Sistemin içindeki diğer unsurlar da:
“İsrail’in emsalsiz güç kullandığını, insanları mağdur ettiğini” ilan ederek fikirlerini beyan ettiler.
Politik noktaya bakınca:
Kimi, inandığı halde, fırsatını bulup boşalamadığı söylemlerini, merkez haline getirmiştir. Türkiye Cumhuriyeti’nin yapısını zorlayarak, İsrail’e kafa tutmuş, tarihinde görmediği hakareti etmiştir. Zorba, hain, faşist kelimeleri ile İsrail’i rencide etmiştir. Aslında, kendi inandığını yansıtmakta, hem de, dünyanın gözü önündeki işlenen cinayeti dünya platformuna taşımaktadır.
Bunun yanında, Türkiye’de esen rüzgârdan başını çıkarıp muhalefet edemeyeceğini anlayanlar da aynı rüzgârın peşinde koşmaktalar. Hepsi aynı gemideler.

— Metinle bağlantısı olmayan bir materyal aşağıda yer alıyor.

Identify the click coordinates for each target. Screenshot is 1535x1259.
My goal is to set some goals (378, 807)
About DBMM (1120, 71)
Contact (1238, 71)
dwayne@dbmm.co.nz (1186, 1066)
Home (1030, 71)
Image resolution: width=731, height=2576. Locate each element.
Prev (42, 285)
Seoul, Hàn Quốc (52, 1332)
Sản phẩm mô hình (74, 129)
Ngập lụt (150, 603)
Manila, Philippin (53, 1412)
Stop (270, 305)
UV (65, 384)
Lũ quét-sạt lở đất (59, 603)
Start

Hepsi rüzgârın geçmesini beklemekteler.
Göze batan bir hareketti: Eskilerde Yahudiler için yapılmış, “dünya düzenini kurmak için atılan adım” yaftasını şimdilerde Türkiye için denge unsuru olduğu söylenen bir grup var.
“İyi yapılmadı, İsrail’e danışılmadı” demektedir. Bununla yapmak istediği, elinde sandığı siyasi konjoktörün elinden gitmemesini sağlamak, yeni oluşumlar ve yeni dengeler aramaktır.
Söylemek istediğimize gelince:
Fotoğrafını çekmeye çalıştığınız manzaralar bize ait değildir. Türkiye Cumhuriyeti vatandaşlarının çizdiği fotoğraflardır. Halkının Müslüman olmasından başka benzerliği yoktur. Mavi Marmara’nın bizi birleştirmesinin sebebi, idarecilerinin inanca saygılı ve Müslüman olmalarındandır. Bunlar sistemin başından giderse, sistem bize değil Yahudilere daha yakındır. Gazze’ye, Filistin’e bakışları da dünden farklı olmaz.
Hadiseler yeni, yaralar tazedir. Sonunda sükutu hayale düşmemek için makul olanın dışına çıkmayınız. Türkiye Cumhuriyeti Osmanlı değildir. O, demokrattır, laiktir. Demokrasi ve laikliğin olduğu yerde de inancın yeri yoktur. İnancın olmadığı yerde de Müslüman olunmaz.
Sonundan korkmaktayım. ABD’nin oyunundan, dünyanın oyun bozanlığından korkmaktayım. Bugünkü idarecilerin cezalandırılmasından korkmaktayım. Müslümanlara ders verilmesinden korkmaktayım. Çünkü, küfür bir millettir. Bu değişmeyen fotoğraflardır.